------ Exercise data

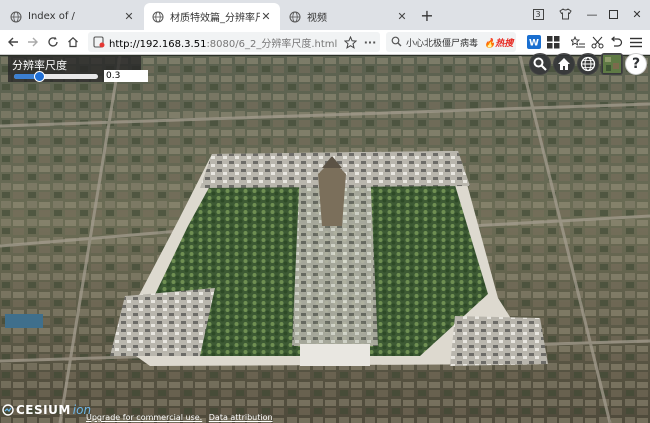  I want to click on menu-icon, so click(636, 42).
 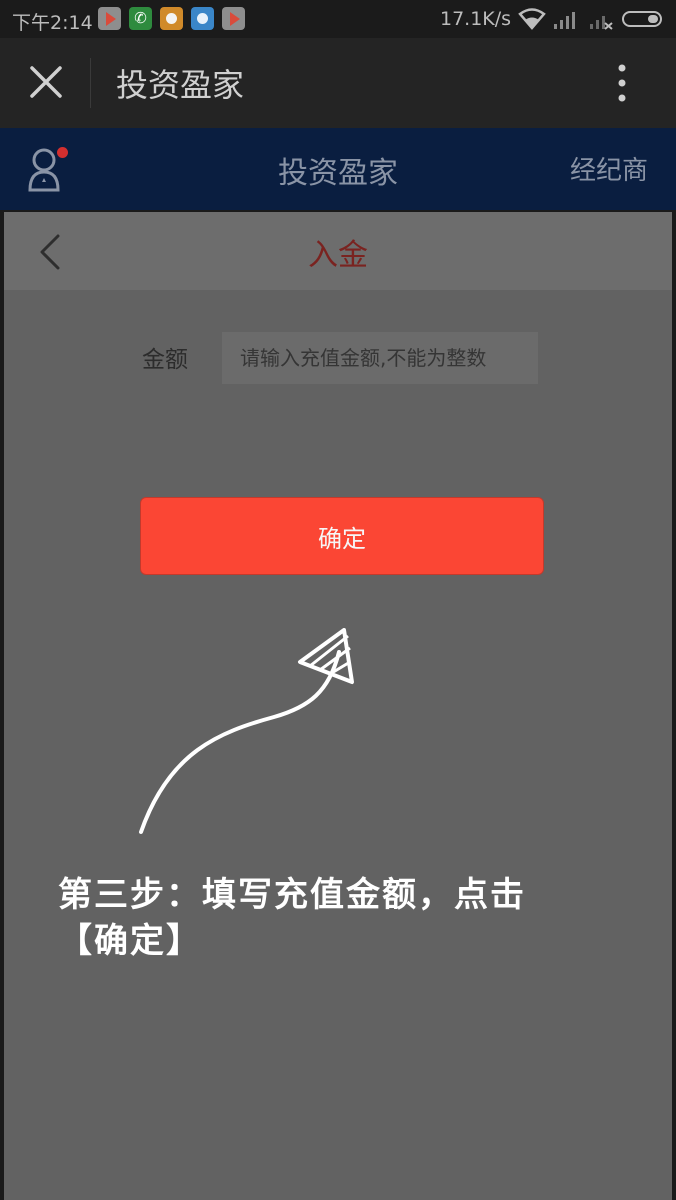 I want to click on webview-title: 投资盈家, so click(x=180, y=85).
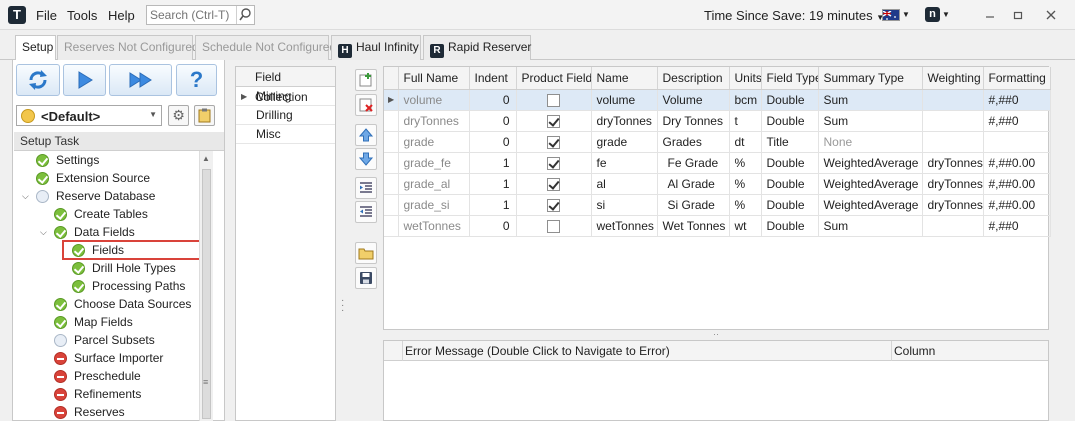  I want to click on tree-item-preschedule: Preschedule, so click(106, 376).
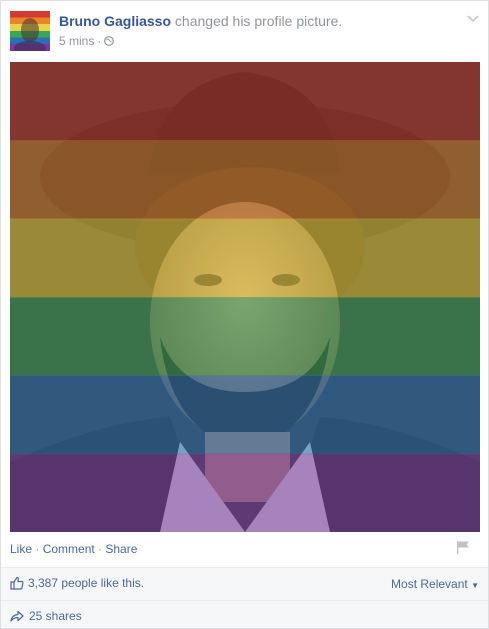 Image resolution: width=489 pixels, height=629 pixels. What do you see at coordinates (244, 568) in the screenshot?
I see `footer-divider` at bounding box center [244, 568].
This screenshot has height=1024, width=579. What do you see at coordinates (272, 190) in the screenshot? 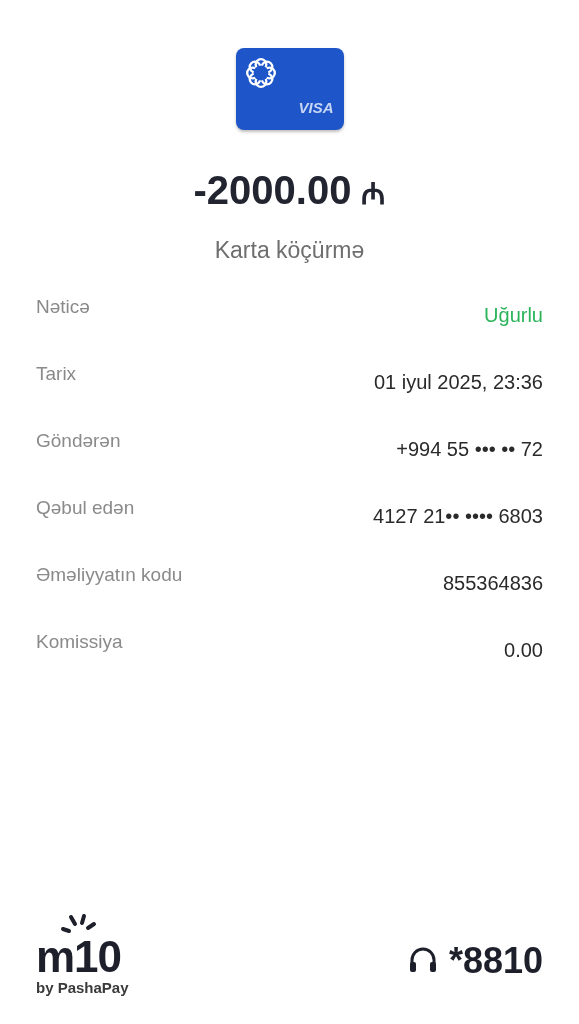
I see `amount: -2000.00` at bounding box center [272, 190].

------------

:: Exercise brief ::
Update all the records above, changing "screenshot has" to "image has" and keeping everything else the same. Leave the pictures out.

:: Result of the exercise ::
  I want to click on menu-icon, so click(636, 42).
  I want to click on webview-title: 投资盈家, so click(x=180, y=85).
  I want to click on tree-item-preschedule: Preschedule, so click(106, 376).
 Image resolution: width=489 pixels, height=629 pixels. What do you see at coordinates (244, 568) in the screenshot?
I see `footer-divider` at bounding box center [244, 568].
This image has height=1024, width=579. What do you see at coordinates (272, 190) in the screenshot? 
I see `amount: -2000.00` at bounding box center [272, 190].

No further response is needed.